« Je n’ai jamais cru à grand-chose. La plupart du temps, je vois des paysages, mais Laure m’a appelé quand je ne regardais rien. »

Le premier roman d’un poète qui inaugure une nouvelle collection littéraire, Corps célestes.

L’arbre en face de la fenêtre, c’est l’unique paysage de Julien. Il vit seul depuis son accident. Parfois il y a du soleil, mais il ne voit rien : une brume d’alcool et d’antalgiques lui barre tout chemin comme toute croyance. Il ne fait qu’une chose : il attend.
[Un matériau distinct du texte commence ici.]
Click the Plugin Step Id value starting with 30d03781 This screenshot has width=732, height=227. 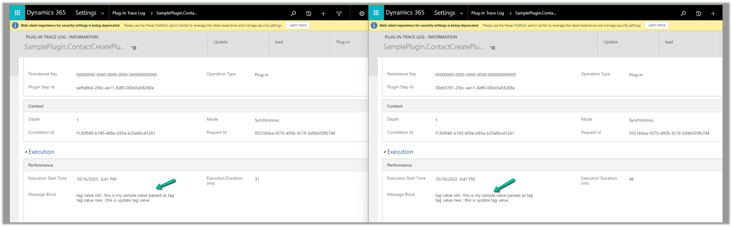475,88
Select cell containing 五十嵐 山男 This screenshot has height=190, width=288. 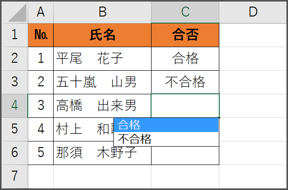102,82
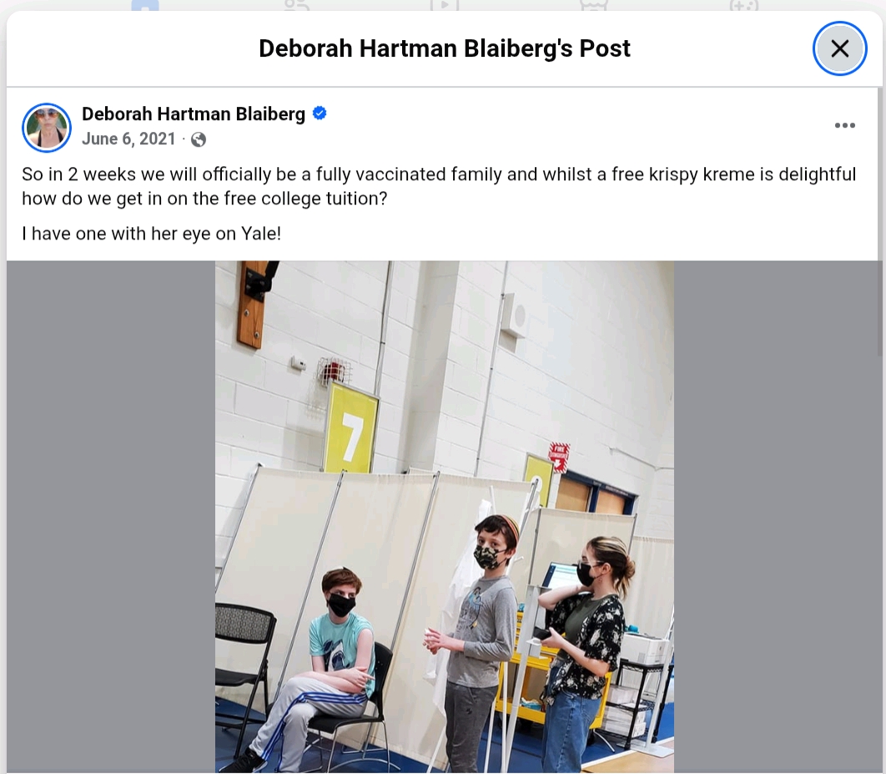Open the Gaming icon in top navigation
Screen dimensions: 886x774
[x=743, y=6]
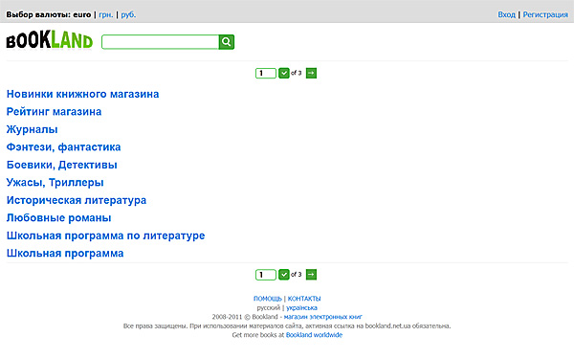Click the bottom pagination next-arrow icon
This screenshot has height=359, width=574.
(311, 274)
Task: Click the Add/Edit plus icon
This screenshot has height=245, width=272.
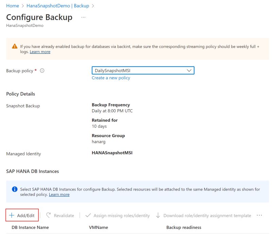Action: (x=12, y=215)
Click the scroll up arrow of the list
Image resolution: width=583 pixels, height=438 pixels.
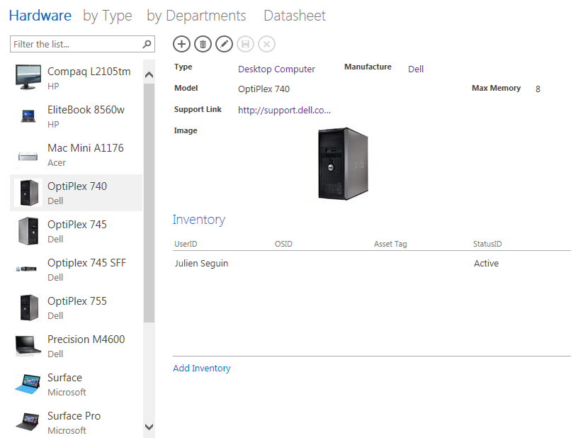coord(149,75)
Alors il n’est pas surpris quand Laure, une cousine éloignée, revient vers lui après quinze ans de silence. Enfants, ils passaient leurs vacances dans les Pyrénées. Ça s’est fini, sans explication. Aujourd’hui, Laure revient pour le guérir. C’est en tout cas ce qu’elle lui dit, mais Julien sait qu’elle n’a jamais été aimée. Une nuit d’orage, à la montagne, ils ont failli mourir. Tout vient de là, affirme-t-elle. Son mal à elle, l’accident, et tout le reste.

S’il accepte de l’accompagner, elle connaît un vieux couple de guérisseurs capables d’apaiser sa douleur. Julien ne croit en rien, pourtant il prend quelque plaisir à se laisser faire. Et puis Laure décide qu’il leur faut retourner dans les Pyrénées. La guérison, là-bas, vaudra levée du mystère. Mais qui, dans ces montagnes si loin de l’enfance, saurait les faire revivre ?

Carcan chimique faisant battre le pouls de la vie de Julien qui s’étiole dans le temps et dans la douleur. Un accident de route et son monde s’écroule depuis. Des journées qui se ressemblent et qui ne veulent plus rien dire, perte du temps et de l’espace.

 

Et puis telle une apparition miraculeuse, Laure s’immisce dans ce quotidien macabre. Elle le dépoussière et invite son cousin à reprendre possession de son corps. Un vieux couple, lui magnéticien et elle cartomancienne. La solution. Il se prête au jeu sans grande conviction pour sa cousine, au point de partir dans les Pyrénées. Ils seront recueillis par les enfants de ces derniers. Au cœur de cette nature sauvage et accueillante, les maux s’effacent pour l’un et s’embrasent pour l’autre, surgis du passé.

 

Jérémie Decottignies décortique, avec une rare sensibilité et une extrême douceur, les blessures ancrées dans l’âme. Une balade où les cinq sens deviennent le moteur d’un heureux futur. La trame dramatique percute cet espace conférant un suspense haletant. L’auteur aime s’amuser avec les non-dits et laisse le lecteur se faire une propre idée à la folie humaine.

 

La poésie s’échappe, bucolisme atypique, et rend cette expérience d’autant plus marquante.